Work-related connectivity between Boston Logan international airport and urban communities with high social vulnerability during the COVID-19 pandemic
- PMID: 40450310
- PMCID: PMC12126863
- DOI: 10.1186/s40794-025-00249-0
Work-related connectivity between Boston Logan international airport and urban communities with high social vulnerability during the COVID-19 pandemic
Abstract
Airports may be high-risk sites for the spread of infectious diseases, including novel respiratory pathogens. While many studies have evaluated the higher burden of COVID-19 among essential workers, few studies have specifically analyzed the links between airport workers and surrounding communities during the COVID-19 pandemic.
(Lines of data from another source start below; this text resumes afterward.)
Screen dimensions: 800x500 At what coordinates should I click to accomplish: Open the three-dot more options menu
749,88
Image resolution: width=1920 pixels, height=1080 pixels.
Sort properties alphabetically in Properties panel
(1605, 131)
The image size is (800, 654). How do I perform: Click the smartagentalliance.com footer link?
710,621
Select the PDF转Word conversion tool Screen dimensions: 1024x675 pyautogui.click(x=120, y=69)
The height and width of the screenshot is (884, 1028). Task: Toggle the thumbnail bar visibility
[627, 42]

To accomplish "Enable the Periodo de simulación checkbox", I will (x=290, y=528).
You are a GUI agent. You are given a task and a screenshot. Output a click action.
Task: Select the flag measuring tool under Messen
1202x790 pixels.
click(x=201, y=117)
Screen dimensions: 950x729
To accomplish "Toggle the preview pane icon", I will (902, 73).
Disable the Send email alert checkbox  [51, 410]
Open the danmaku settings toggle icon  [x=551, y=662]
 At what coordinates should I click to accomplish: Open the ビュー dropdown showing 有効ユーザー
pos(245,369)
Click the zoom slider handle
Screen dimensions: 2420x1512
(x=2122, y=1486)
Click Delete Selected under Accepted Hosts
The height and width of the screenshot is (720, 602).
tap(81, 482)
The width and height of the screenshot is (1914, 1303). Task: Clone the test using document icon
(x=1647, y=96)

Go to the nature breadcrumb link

We used GPS-derived mobility data to estimate work- and travel-related visits from approximately 5000 Boston-area census block groups to Logan International Airport between January 2020 and August 2021. We stratified origin census block groups by their census tract-level Social Vulnerability Index and compared temporal trends and work-related airport visits across Social Vulnerability Index quartiles. Work-related visits to Boston Logan International Airport were more likely to originate from socially vulnerable communities (i.e., in the highest Social Vulnerability Index quartile), including cities that experienced disproportionately high rates of COVID-19 infection early during the COVID-19 pandemic (East Boston, Revere and Chelsea, Massachusetts). These differences persisted across the duration of the observation period. Our findings highlight higher social vulnerability and strong work-related mobility connections with an international travel hub as important overlapping risk factors in these urban communities. Protecting airport workers and their home communities from imported infectious diseases merits further attention as a public health priority.
Keywords: COVID-19; Connectivity; Mobility; Social vulnerability.
© 2025. The Author(s).
Conflict of interest statement
Declarations. Ethics approval and consent to participate: We used commercially and publicly available data without any individual identifiers, and we obtained ethics approval for this study from the Mass General Brigham institutional review board, which deemed the project to be non-human subjects research. Consent for publication: Not applicable. Competing interests: The authors declare no competing interests.